A Macri, al convocar desde la fragilidad -y recibir las condignas críticas de la oposición por haberlo hecho de esta manera- sólo le queda refugiarse en la posibilidad de que esas negativas le sumen adhesiones y, por contrapartida, perjudique a los imperdonables, ya que la iniciativa estuvo destinada a los “civilizados”, es decir a los peronistas que le votaron leyes, que lo apoyaron en algunas propuestas y que, en resumen, le brindaron “gobernabilidad” a lo largo de su accidentado mandato.
En esta situación, lo que más le sienta a Macri es el rechazo, ya que si la oposición se niega a asistir, volverá a ejercer el deporte de la victimización, que tanto resultado le dio en otras ocasiones. El argumento rondará en que “nadie quiere dialogar, por eso estamos así”, “hay mucha irracionalidad”, “con esta oposición no se puede gobernar”. Si, por el contrario, sus adversarios responden positivamente al llamado, debería flexibilizar su planteo económico y aceptar las variables que se le propongan, algo que parece una utopía, si se recuerda su actitud durante su período gubernamental.
Aún así, el martes, el Gobierno perfeccionó la invitación y envió cartas a todos los invitados: Roberto Lavagna –que también contestó por carta y destacó la ausencia de propuestas de industrialización, empleo y salud-; Cristina Fernández de Kirchner y los ya nombrados Pichetto, Urtubey y Scioli, los tres que se habían mostrado interesados en asistir. Resumiendo: sólo aceptarán la propuesta los precandidatos opositores que sufran una fragilidad similar a la de Cambiemos. Los que miden bien y construyen política, en cambio, se van a mantener más alejados.

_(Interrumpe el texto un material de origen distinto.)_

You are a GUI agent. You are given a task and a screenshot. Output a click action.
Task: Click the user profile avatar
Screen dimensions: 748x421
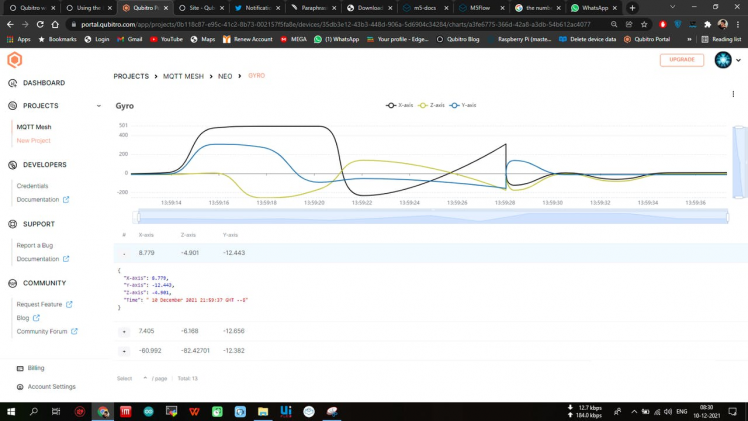pyautogui.click(x=723, y=60)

Para cerrar el círculo alrededor de una hipotética mesa de negociaciones, Macri alegó que éste es el momento de tener “generosidad”, una virtud que él mismo practicó con cierta reticencia, lo que es un alarde de lucidez de su parte, ya que la generosidad no es una virtud deseable en política. De hecho ésta es tan poco deseable que se la podría asociar con la ingenuidad. Parafraseando al maestro de la política moderna, Niccoló di Bernardo dei Macchiavelli (Maquiavelo 1469-1527), se podría argüir que el presidente –y los políticos en general, para ser justos-, al igual que el príncipe, “jamás predica otra cosa que la concordia y la buena fe…y es enemigo acérrimo de ambas, ya que si las hubiese observado habría perdido más de una vez la fama y las tierras”.